VISTA la determina direttoriale del 16 giugno 2016, pubblicata in pari data sul sito del Ministero dello Sviluppo Economico all’interno dell’area tematica Comunicazioni, ai sensi dell’art.2, comma 11 ed dell’art.3, comma 3 del D.M. 17 aprile 2015;
VISTO che all’art. 2, lettera b) della suddetta determina è stato indicato, per mero errore materiale per l’operatore di rete CANALE ITALIA SRL (già CONSORZIO MEDIA ITALIA SCRL), titolare del diritto d’uso definitivo del CH 53 UHF, lo spegnimento degli impianti operanti sul CH 43 UHF, anziché sul CH 53 UHF.

D E T E R M I N A

L’art.2, lettera b) della determina del 16 giugno 2016 richiamata in premessa è così rettificata nella parte relativa all’operatore di rete CANALE ITALIA SRL:
– CANALE ITALIA SRL (già CONSORZIO MEDIA ITALIA SCRL), collocato al sedicesimo posto della graduatoria, titolare del diritto d’uso definitivo del CH 53 UHF, frequenza indicata in Tabella C. per le province di AN e PU/lim, che ha presentato regolare domanda di manifestazione di interesse, non avendo l’Amministrazione recuperato risorse frequenziali, dovrà dismettere tutti gli impianti operanti sul CH 53 UHF, secondo il calendario di spegnimento (master plan) che verrà successivamente inviato, avrà diritto all’indennizzo previsto dall’art.3 del D.M. 17 aprile 2015 e il diritto d’uso a suo tempo rilasciato verrà revocato.
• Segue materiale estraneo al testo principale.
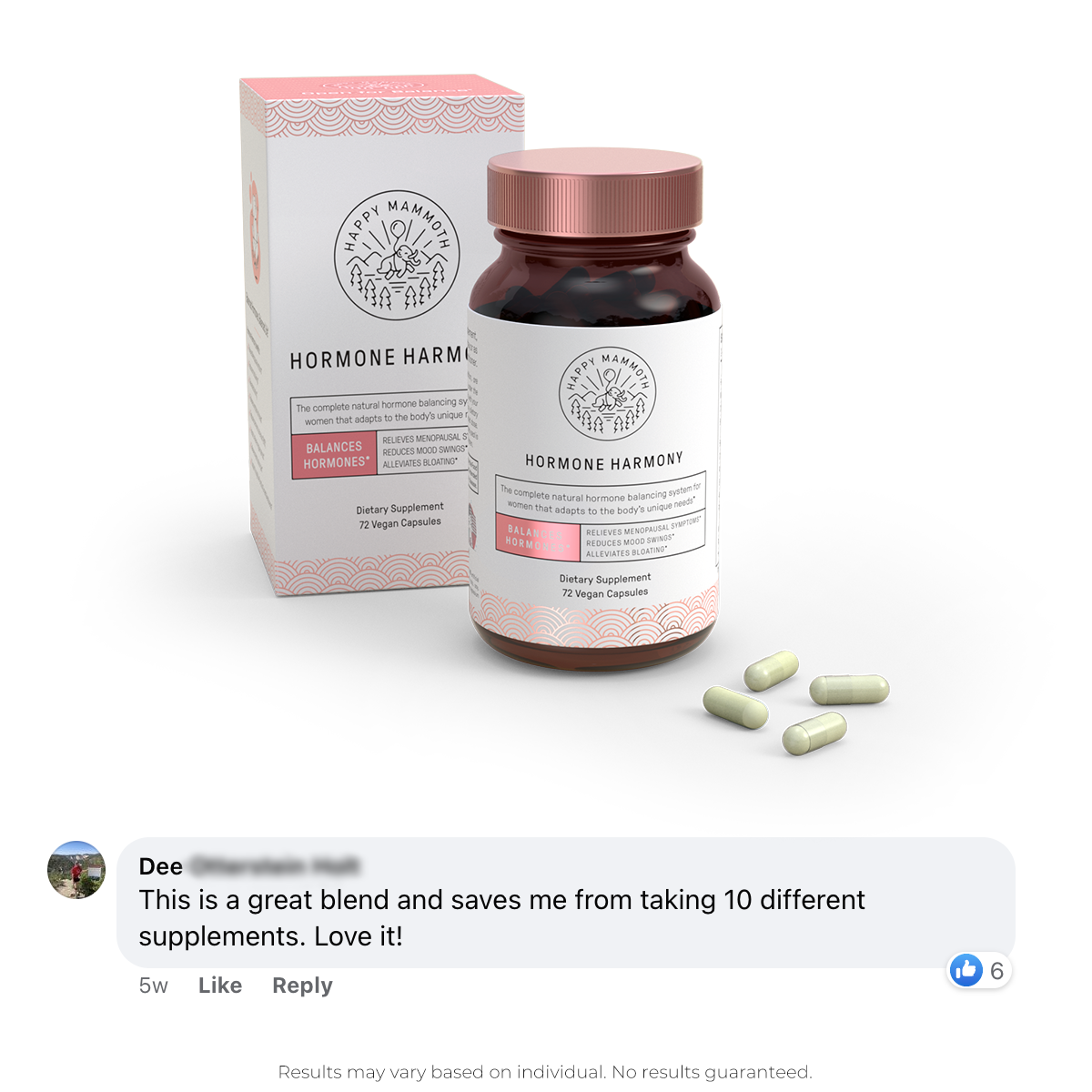Screen dimensions: 1092x1092
Task: Open Dee's round profile picture
Action: click(76, 870)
Salvo quanto variato nella presente determina resta valido quanto disposto nella determina del 16 giugno 2016 sopra richiamata.
La presente determina viene pubblicata in data odierna, ai sensi dell’art.2, comma 11 ed dell’art.3, comma 3 del D.M. 17 aprile 2015 sul sito del Ministero dello Sviluppo Economico all’interno dell’area tematica Comunicazioni.